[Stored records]
▬▬▬▬▬▬

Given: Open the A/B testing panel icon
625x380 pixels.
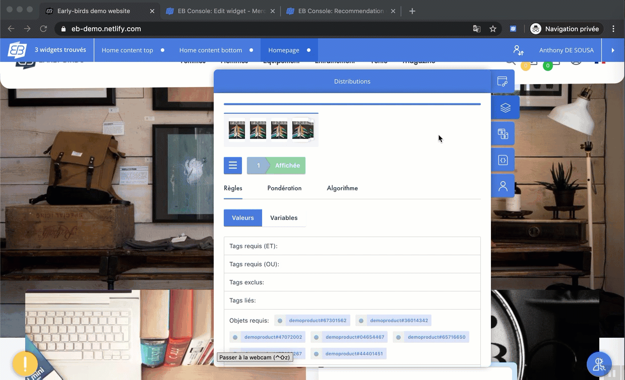Looking at the screenshot, I should [x=503, y=134].
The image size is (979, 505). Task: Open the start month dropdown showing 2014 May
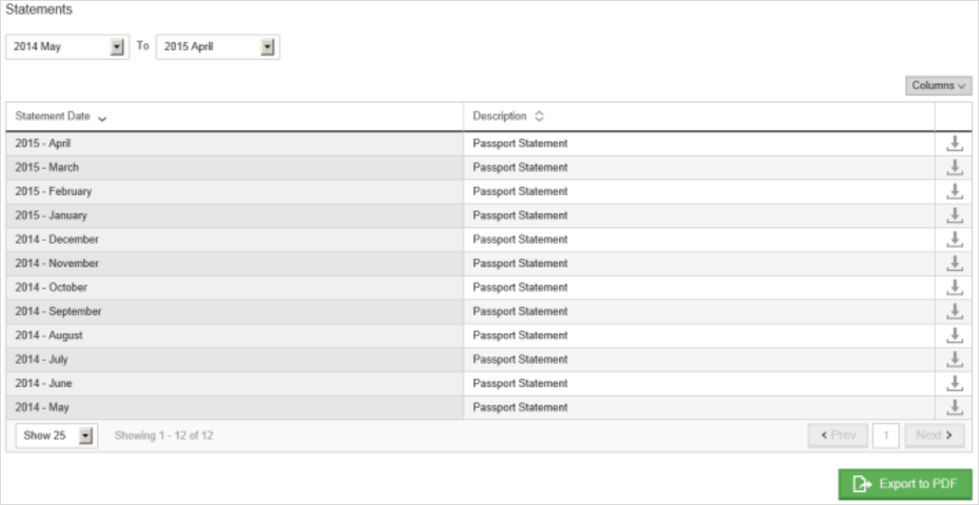point(67,47)
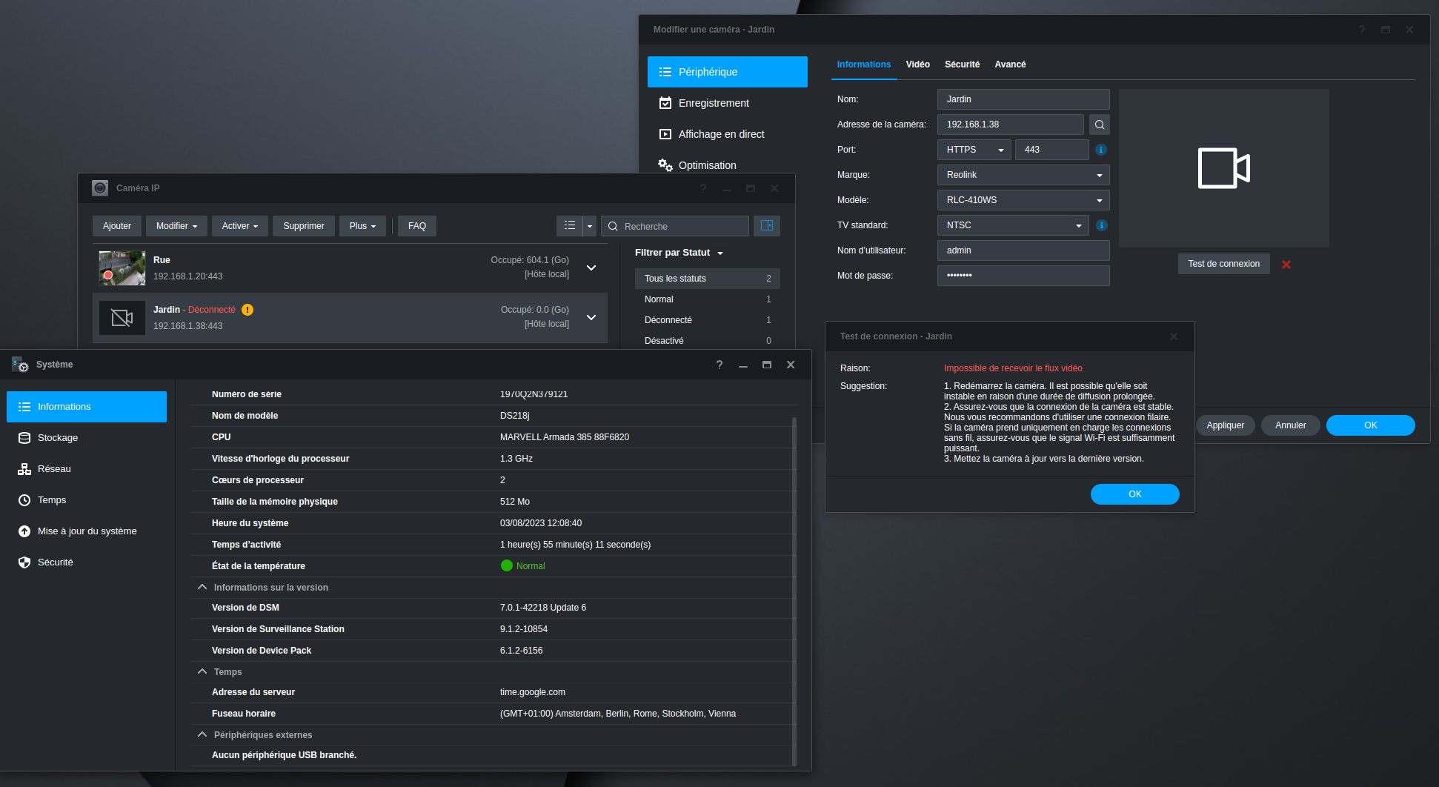Click the Test de connexion button

(x=1223, y=264)
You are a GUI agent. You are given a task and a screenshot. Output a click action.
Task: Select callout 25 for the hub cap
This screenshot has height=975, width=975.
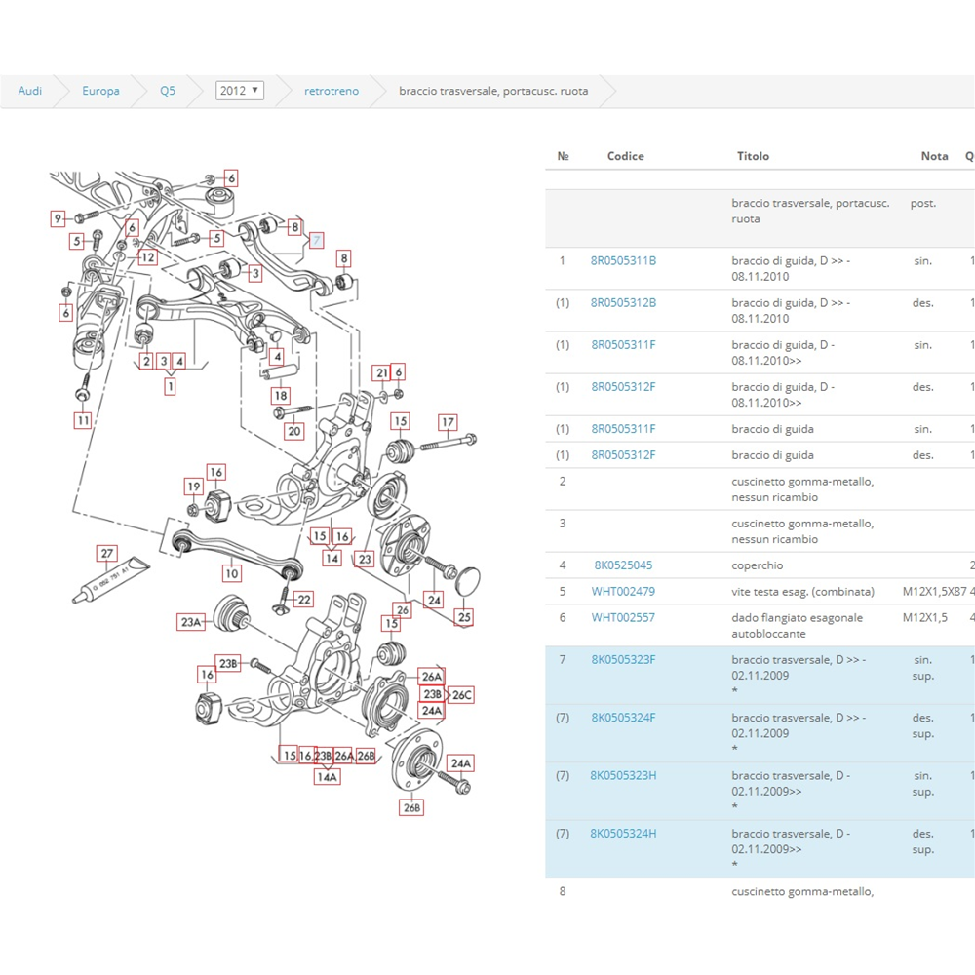click(x=464, y=617)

▬▬▬▬▬▬

TASK INSTRUCTIONS:
Without including the pictures, reproduce all entries exactly.

FINAL ANSWER:
Given: Open the A/B testing panel icon
625x380 pixels.
Looking at the screenshot, I should [x=503, y=134].
The image size is (979, 505). Task: Open the start month dropdown showing 2014 May
point(67,47)
Click the Test de connexion button

(x=1223, y=264)
You are a GUI agent. You are given a task and a screenshot. Output a click action.
Task: Select callout 25 for the hub cap
This screenshot has height=975, width=975.
click(x=464, y=617)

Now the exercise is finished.